Karanlık, eğlenceli ve ölü. Tim Burton’ın gotik tarzını düşününce aklımıza gelen bu sıfatlar Corpse Bride/Ölü Gelin’e tam uyuyor. Film, Viktoriyan bir İngiliz kasabasında geçiyor. Yeni zengin Van Dort ailesinin düzgün yetiştirilmiş, sessiz ve hafif sakar oğulları Victor mavi kan ancak aile servetlerini kaybetmiş Everglotların kızı Victoria’yla görücü usulü evlenmeye hazırlanır. Şanslarına ikili tanışırlar ve birbirlerinden hoşlanırlar. Ancak Victor korkutucu bir ormanda evlilik yeminini ezberlemek için uğraşırken yanlışlıkla kendisine evlenme teklifi edildiğini sanan Ölü Gelin’i uyandırır ve eğlence başlar. Corpse Bride yalnızca senaryosuyla değil aynı zamanda çekim şekliyle de diğer animasyonlardan ayrılıyor. Kukla animasyonunu hayata döndüren film kuklaların inanılmaz detaylı olması ve kullanılan çekim tekniğiyle neredeyse dijital hissi yaratıyor. Teknik detayların yanında Burton’ın yarattığı atmosfer yine harika: Yaşayanların dünyasındaki karakterlerin şekilleri, renkleri ve hareketleri seyirciye yaşayan ölüleri izlediklerini düşündürürken, yeraltı dünyasındaki renkli ölüler, danslar ve müzik size ölümün o kadar da korkutucu olmadığını düşündürüyor. Bu arada Johnny Depp ve Helena Bonham Carter’ın Victor ve Ölü Gelin’i başarıyla seslendirmeleri karakterleri daha gerçek kılıyor. Burton’ın hayal gücünün yanında “ölü” kavramına bakışını gördüğümüz Corpse Bride’ı mutlaka izlemelisiniz. 




v Edward Scissorhands 

“O dokunamasa da, hikayesi size dokunacak.” 

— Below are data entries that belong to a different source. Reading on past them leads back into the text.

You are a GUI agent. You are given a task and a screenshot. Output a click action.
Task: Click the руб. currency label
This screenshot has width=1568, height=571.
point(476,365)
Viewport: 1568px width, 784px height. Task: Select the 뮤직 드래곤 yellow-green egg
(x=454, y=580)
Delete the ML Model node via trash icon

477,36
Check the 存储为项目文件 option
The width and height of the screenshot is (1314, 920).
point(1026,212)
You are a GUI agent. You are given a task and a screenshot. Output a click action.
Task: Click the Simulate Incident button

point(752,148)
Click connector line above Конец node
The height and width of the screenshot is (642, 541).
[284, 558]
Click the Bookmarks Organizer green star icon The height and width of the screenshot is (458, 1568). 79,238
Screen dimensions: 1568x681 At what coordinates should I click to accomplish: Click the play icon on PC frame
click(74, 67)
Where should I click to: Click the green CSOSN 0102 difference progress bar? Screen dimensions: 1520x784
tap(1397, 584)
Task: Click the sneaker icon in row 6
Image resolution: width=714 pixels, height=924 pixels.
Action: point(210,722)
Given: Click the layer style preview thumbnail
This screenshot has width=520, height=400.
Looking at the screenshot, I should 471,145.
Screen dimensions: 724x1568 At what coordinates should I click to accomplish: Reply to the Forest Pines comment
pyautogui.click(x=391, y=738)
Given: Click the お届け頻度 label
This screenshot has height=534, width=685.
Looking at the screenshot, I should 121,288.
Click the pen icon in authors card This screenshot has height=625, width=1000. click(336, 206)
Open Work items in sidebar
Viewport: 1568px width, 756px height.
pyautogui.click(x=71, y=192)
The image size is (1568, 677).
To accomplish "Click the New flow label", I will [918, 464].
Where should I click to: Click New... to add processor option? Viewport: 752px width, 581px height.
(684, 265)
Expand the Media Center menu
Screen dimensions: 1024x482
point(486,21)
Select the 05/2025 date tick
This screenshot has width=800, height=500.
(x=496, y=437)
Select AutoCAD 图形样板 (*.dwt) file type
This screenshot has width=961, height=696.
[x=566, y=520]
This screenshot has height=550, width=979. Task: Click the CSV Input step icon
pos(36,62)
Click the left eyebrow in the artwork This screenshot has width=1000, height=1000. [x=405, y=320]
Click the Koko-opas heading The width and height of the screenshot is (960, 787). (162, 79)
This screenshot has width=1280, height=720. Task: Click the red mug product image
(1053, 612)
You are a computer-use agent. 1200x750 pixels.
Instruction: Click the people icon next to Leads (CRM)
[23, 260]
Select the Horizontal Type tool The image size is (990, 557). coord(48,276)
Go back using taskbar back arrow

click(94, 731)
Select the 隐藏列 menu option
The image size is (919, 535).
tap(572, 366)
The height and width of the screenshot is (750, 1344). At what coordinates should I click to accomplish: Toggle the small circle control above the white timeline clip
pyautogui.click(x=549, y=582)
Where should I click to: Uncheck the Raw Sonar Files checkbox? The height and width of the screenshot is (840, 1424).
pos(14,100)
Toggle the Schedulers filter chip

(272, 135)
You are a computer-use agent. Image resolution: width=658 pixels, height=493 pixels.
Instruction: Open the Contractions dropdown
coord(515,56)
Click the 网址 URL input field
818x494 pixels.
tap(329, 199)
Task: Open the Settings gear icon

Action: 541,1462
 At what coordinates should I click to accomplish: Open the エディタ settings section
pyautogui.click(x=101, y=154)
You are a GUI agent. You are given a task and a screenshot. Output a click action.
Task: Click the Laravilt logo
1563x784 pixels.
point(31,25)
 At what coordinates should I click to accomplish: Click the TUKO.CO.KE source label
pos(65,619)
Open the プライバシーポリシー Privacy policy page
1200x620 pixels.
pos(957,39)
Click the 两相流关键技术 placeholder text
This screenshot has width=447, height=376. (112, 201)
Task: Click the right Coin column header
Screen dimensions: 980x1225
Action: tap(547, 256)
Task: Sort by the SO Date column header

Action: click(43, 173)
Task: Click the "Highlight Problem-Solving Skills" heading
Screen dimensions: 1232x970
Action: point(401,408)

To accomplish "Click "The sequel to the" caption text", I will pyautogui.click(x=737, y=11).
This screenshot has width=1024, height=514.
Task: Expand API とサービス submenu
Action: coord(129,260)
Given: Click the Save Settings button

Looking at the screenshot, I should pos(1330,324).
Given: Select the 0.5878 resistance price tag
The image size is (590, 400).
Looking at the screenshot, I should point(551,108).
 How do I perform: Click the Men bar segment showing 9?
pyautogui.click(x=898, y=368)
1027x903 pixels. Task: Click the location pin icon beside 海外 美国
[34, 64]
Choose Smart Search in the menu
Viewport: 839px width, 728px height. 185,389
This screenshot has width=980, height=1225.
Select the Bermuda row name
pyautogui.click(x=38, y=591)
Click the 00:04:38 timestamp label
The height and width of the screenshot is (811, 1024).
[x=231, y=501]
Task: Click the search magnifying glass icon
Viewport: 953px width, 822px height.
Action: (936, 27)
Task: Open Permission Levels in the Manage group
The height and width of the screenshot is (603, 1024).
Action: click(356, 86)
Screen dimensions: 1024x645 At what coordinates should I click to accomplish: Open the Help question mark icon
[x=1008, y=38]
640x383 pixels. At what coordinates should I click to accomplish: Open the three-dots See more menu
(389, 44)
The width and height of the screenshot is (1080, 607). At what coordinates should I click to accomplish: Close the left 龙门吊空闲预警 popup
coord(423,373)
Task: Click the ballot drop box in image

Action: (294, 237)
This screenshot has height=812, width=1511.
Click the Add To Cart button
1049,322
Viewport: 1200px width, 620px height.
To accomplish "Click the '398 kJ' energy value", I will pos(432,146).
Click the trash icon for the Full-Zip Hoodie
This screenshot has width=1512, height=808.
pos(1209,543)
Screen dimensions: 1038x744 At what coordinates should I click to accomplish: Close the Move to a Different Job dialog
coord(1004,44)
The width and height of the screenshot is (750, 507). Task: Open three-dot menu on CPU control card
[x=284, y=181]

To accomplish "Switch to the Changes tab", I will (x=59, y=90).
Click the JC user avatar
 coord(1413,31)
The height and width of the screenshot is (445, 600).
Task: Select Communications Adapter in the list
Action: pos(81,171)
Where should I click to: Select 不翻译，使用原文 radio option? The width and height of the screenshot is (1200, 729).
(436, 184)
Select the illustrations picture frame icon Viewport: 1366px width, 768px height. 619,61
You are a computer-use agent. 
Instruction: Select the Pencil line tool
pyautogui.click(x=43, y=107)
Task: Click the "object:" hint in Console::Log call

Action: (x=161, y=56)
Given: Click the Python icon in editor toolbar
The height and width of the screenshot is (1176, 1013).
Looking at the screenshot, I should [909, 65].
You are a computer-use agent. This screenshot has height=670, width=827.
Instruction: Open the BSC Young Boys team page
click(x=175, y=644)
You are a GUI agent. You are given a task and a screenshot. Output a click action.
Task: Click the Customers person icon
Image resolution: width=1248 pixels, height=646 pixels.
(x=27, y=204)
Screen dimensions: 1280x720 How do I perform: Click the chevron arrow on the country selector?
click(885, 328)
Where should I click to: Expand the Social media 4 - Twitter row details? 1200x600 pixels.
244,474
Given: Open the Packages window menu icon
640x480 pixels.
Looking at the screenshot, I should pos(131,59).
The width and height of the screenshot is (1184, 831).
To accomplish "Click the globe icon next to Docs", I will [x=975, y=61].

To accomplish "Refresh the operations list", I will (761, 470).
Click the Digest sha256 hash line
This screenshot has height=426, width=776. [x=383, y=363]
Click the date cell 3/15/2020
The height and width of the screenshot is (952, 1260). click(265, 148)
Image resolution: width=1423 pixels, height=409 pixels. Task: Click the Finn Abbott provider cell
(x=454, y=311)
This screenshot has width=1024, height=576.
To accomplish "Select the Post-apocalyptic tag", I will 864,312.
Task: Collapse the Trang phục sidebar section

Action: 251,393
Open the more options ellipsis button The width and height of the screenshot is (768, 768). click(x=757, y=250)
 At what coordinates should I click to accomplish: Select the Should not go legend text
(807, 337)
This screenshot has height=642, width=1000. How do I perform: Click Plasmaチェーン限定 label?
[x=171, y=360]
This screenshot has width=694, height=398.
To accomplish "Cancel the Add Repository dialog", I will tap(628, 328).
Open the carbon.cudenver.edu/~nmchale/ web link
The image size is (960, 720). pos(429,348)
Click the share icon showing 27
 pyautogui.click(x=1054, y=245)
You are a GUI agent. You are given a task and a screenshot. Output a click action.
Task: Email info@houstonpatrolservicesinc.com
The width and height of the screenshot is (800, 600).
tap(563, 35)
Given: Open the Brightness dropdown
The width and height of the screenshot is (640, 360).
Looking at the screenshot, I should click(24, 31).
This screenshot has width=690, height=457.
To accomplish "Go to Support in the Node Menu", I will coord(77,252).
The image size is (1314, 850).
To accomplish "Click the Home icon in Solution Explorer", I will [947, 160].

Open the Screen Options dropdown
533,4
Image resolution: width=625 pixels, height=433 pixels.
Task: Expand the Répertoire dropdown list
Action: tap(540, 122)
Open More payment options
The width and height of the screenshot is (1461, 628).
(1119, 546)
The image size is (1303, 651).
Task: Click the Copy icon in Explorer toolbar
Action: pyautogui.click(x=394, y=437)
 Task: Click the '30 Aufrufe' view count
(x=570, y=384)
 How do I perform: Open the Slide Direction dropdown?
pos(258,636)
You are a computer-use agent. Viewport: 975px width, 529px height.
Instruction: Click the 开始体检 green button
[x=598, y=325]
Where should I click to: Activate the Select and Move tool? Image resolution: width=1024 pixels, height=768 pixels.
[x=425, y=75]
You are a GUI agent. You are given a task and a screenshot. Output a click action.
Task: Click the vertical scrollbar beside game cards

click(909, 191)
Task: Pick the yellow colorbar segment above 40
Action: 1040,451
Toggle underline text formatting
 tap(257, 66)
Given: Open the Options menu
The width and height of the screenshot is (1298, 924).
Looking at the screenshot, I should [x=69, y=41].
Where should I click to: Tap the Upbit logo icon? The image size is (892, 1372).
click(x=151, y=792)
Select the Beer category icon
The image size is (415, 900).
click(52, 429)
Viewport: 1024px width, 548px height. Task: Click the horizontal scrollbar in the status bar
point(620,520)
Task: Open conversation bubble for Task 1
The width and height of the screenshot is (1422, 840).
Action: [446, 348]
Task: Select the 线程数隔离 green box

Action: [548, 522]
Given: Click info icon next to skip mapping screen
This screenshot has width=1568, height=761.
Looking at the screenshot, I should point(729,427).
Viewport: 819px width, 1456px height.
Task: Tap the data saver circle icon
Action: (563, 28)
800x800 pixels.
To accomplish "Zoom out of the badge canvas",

Burton’ın gençken çizdiği bir müsveddeden beri aklında geliştirdiği Edward Scissorhands yönetmenin ana akım projesi Batman’den sonraki ilk filmi. Haliyle onun için çok daha kişisel bir film. Ana karakter mucidi tarafından tamamlanamayan, bir “yaratılmış insan” Edward. Maalesef Edward’ın mucidi ona gerçek eller veremeden ölüyor ve karakterimizi makas elleriyle yalnızlığa terk ediyor. Ancak bir gün Avon’un satış görevlisi Peg, Edward’ın yaşadığı gotik malikanenin kapısını çalıyor ve durumu fark edince onu evine alıyor. Alışık ve belki de ait olmadığı aile ortamına uyum sağlamayı çok isteyen Edward Peg’in kızı Kim’e aşık olunca olaylar daha da karışıyor. Filmin başrollerinde yer alan Johnny Depp, Winona Ryder ve Diane Wiest çok başarılılar. Kendisi de banliyöde büyüyen Burton; Edward’ın karanlık, gizemli ve her şeyden çok yalnız dünyası ile banliyönün geleneksel ev kadınlarının hayatları arasındaki çatışmayı gerçekten başarıyla yansıtmış. Film, toplumun “farklı” olana bakış açısını, insanları yararlı oldukları sürece kullanışını ve daha sonra ötekileştirmesini gözler önüne seriyor. Edward’ın ait olmaya çalıştıkça göz önüne çıkması ve bu şekilde daha önce olduğundan da yalnız olması insanın içini burkuyor. Topluluğun farklılığa karşı hoşgörüsüzlüğünü bu kadar gerçekçi görmek seyirciyi sinirlendirmeyi başarıyor.  


v Sleepy Hollow

“Başlarınıza dikkat edin!”

 Eski bir çocuk masalı olan Sleepy Hollow, Tim Burton’ın ürperten sinema diliyle birleşince ortaya her zamanki görsel şölenin yanında oldukça sürükleyici bir gerilim/korku filmi çıkıyor. Filmin ana karakteri Johnny Depp’den başkasının oynayabileceğini düşünmediğim Ichabod Crane kapıyı çalmış olan 19. Yüzyılın teknoloji anlayışını çoktan benimsemiş, Orta Çağ’dan kalma soruşturma şekillerini ve adalet sistemini eleştiren New Yorklu bir dedektif. Yenilikçi yöntemleri kullanması ve geleneksel soruşturma tekniklerini sürekli kötülemesi nedeniyle kendini kanıtlaması için üç olağandışı cinayetin gerçekleştiği New York’un dışında yer alan Sleepy Hollow kasabasına gönderiliyor. Kasaba halkının bu cinayetlerin Hayalet Süvari tarafından işlendiğini düşündüğünü öğrenen dedektif, katilin bir insan olduğunu kanıtlamaya karar veriyor ancak olaylar beklediği gibi gelişmiyor ve Ichabod’un gerçeklik anlayışı sınanmaya başlıyor. Sleepy Hollow, Tim Burton’ın imzasını taşıdığını her sahnesinde belli eden bir film. İçerdiği semboller, renk paleti ve karakterleriyle seyirciyi içine çekmeyi başarıyor. Burton, Ichabod’un bilim ve teknolojiye olan bağlılığını ve mantıklı düşünme ihtiyacını kasabalıların panik halleri ve batıl inançlarıyla o kadar sert bir şekilde yüzleştiriyor ki film başarılı bir senaryo ve oyunculukların ötesine geçerek toplumu inceliyor.